Report each line in the data below that contains the string "computer".

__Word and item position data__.
________

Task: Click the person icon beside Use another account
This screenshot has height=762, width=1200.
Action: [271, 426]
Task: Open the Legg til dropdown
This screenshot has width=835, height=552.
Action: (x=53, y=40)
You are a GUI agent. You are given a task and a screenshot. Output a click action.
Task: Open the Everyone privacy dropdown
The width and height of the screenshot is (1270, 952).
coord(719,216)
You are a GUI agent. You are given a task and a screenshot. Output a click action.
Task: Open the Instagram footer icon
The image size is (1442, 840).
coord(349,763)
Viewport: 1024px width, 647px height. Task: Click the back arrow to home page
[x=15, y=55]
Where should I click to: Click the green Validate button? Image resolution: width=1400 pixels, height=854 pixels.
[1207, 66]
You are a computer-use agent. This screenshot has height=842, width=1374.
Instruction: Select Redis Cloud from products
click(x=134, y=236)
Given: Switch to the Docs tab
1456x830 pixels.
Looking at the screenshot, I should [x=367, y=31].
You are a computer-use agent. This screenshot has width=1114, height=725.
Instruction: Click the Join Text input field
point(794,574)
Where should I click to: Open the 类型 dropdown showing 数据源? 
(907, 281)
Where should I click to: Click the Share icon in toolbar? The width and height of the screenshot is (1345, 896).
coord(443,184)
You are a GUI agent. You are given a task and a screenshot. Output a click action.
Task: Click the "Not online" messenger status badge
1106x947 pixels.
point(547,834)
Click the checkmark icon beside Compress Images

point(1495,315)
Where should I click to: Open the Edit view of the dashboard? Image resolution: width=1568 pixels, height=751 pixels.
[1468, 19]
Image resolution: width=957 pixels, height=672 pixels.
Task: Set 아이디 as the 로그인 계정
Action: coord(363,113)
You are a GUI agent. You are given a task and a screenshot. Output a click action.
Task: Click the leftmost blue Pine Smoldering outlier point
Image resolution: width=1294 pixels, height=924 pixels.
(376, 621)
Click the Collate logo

________

__Finished answer__.
You are a computer-use agent. This screenshot has height=842, width=1374.
You are a computer-use agent. This screenshot has width=1114, height=725.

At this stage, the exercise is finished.